Methodology

Talking about space

Data sources

Two corpora were assembled to analyze how outer space has been framed across different public arenas.

For news, headlines were collected from The New York Times via the NYT Article Search API, covering 1950–2024. A set of space-related search phrases was used to fetch articles spanning space exploration, policy, competition, science, and commercialization. Only articles where the phrase appeared in the headline were retained. The final corpus comprises 6,442 headlines.

For politics, space-relevant excerpts were drawn from the American Presidency Project at UC Santa Barbara, the most comprehensive freely accessible archive of U.S. presidential documents. The same search phrases were used to identify documents, and only the specific paragraphs where a phrase appeared were extracted. Where a single document matched multiple phrases in different paragraphs, all matching paragraphs were merged into one excerpt. The final corpus comprises 1,408 excerpts covering 1960–2024. The 1950s are excluded from the analysis due to insufficient data

Thematic & actor classification

Each text was classified across a set of thematic frames and actor types using the semantic embedding model nomic-embed-text-v1.5. The model converts both texts and thematic and anchor anchors into numerical vectors in a high-dimensional space, where meaning is encoded as geometric position and similarity is measured as the angle between vectors.

Each thematic frame and actor type is represented by a single dense anchor string made up of descriptive terms, capturing what that type looks like across different historical periods and vocabulary registers. The six thematic frames are:

    • Space race & rivalry: competition between nations and powers for space dominance and strategic advantage
    • Spaceflight & missions: operational activities, programs, missions, and execution of space exploration
    • Studying the cosmos: scientific research and discovery about space and celestial phenomena
    • Risk & hazards: dangers, failures, disasters, and hazards related to space activities and infrastructure
    • Markets & commerce: commercial opportunities, private companies, and economic dimensions of space
    • Meaning & identity: cultural, philosophical, and existential significance of space exploration

    The main actor sets differ between the two corpora, reflecting the different rhetorical logics of journalism and political speech. In news, five actor types are tracked: astronauts, the national state, geopolitical rivals, the private sector, and the scientific community. In political speech, four actor types are tracked: the national state, geopolitical rivals, international partnerships, and the private sector.
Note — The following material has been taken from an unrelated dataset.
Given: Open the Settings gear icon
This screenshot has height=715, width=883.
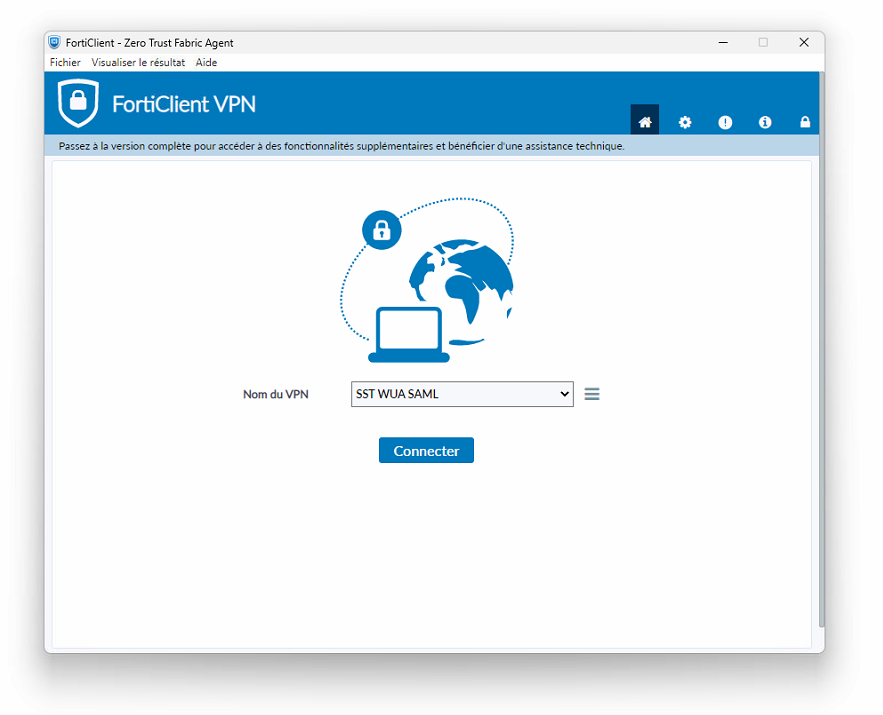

Because all texts in the corpus are already about space, raw similarity scores for both actors and themes tend to be close together by definition. Each document's scores are therefore z-score normalized relative to its own mean and standard deviation across all six themes — asking not which theme/actor this document is close to, but which theme it stands out in relative to all others. A softmax transformation then converts these relative scores into a probability distribution summing to 1.0.


Talking to space

The Talking to space section uses a different type of data: a catalogue of cultural objects and messages sent beyond Earth since the beginning of the space age.

This dataset is based directly on:

Paul E. Quast, "A Profile of Humanity: The Cultural Signature of Earth's Inhabitants Beyond the Atmosphere," in Speaking Beyond Earth: Perspectives on Messaging Across Deep Space and Cosmic Time (McFarland, 2024).

Each object is plotted by year and categorized by type: METI interstellar radio messages, send-your-name campaigns, time capsules, space race deposits, cultural and advertisement messages, and others.